ITT: a band's biggest contribution to rock music
Led Zeppelin: Kashmir for its inclusion of middle eastern themes in rock music
The Velvet Underground: Everything interesting about rock
The Indian influenced use of time signatures, maybe
>>74270016
yeah introducing the sitar to the west alone should get them in the books
>>74269821
>Never heard Miserlou by Dick Dale
The Beatles: Innovative recording techniques and studio experimentation.
>>74271450
https://www.youtube.com/watch?v=hU59kIbNMEs
>>74269821
nah Led Zeppelin's biggest contribution was loudness. Blues Rock may have verged on metal before Led Zeppelin, but no one had given it as much bombast and eroded the barriers of noise and composition to the pop masses like they did. Psychedelia aside, Led Zeppelin were not making avant garde noise rock, they were making noisy noise for people to dance to. I think that is a bigger deal than people give credit for.
>>74271563
The doors were playing hard rock in 1964, Jimi hendrix came next with get that feeling in 1967. LZ definitely brought a more metal feel to rock music and brought similar genre bands like ACDC and sabbath to the mainstream.
>>74271704
jimi was using all sorts of distortion and feedback though, he was literally reinventing the guitar. and the doors were doing stuff in the psychedelic vein as well, which is why I was saying psychedelic stuff aside.
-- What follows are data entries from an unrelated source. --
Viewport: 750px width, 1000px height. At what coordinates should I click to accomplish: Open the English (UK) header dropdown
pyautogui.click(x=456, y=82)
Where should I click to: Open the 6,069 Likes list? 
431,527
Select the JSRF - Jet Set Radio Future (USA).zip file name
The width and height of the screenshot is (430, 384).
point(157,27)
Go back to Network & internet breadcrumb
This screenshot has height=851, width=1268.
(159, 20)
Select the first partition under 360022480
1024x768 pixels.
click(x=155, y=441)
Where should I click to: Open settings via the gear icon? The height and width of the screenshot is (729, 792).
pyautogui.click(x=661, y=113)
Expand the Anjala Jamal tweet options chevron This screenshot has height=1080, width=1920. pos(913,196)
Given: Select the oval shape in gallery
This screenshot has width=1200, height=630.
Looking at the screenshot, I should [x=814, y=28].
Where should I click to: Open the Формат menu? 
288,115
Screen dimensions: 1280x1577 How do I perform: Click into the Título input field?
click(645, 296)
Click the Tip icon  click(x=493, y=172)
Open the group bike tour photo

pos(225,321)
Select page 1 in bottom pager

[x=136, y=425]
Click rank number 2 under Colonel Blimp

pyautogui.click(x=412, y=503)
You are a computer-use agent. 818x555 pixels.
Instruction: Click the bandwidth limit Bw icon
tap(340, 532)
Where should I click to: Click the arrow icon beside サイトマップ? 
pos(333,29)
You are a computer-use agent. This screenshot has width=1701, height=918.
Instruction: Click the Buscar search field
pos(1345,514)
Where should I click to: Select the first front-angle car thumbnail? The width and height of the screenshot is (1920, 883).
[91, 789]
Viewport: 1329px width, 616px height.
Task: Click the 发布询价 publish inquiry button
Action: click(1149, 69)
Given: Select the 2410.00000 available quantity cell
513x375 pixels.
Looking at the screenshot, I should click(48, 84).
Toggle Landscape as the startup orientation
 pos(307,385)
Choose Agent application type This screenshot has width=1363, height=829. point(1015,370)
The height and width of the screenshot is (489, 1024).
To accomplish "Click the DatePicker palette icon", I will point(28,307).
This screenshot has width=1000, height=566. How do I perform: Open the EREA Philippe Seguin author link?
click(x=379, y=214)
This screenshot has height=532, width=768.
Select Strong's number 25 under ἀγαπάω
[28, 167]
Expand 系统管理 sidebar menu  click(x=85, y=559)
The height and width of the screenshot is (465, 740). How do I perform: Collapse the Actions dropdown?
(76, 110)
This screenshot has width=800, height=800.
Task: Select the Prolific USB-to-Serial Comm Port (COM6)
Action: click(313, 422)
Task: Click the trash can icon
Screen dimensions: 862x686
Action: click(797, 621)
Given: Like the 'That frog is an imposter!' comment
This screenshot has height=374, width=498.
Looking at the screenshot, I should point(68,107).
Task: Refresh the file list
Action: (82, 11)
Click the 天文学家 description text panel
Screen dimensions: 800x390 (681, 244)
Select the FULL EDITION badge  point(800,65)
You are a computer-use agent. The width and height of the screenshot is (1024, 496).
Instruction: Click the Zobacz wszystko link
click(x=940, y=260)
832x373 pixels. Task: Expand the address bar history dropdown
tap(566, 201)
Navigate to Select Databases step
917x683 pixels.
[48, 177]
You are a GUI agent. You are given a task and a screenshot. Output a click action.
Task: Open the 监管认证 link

LZ were just playing blues standards turned up to 11 in a pop format. using things like tempo, vocal distortion (screeching, screaming, moaning, etc), tension and release, and expansiveness had all been done, and would later be beaten to death by metal bands. But Led Zeppelin perfected it before all of them and couldn't be pegged down to any specific genre while still having a unique sound.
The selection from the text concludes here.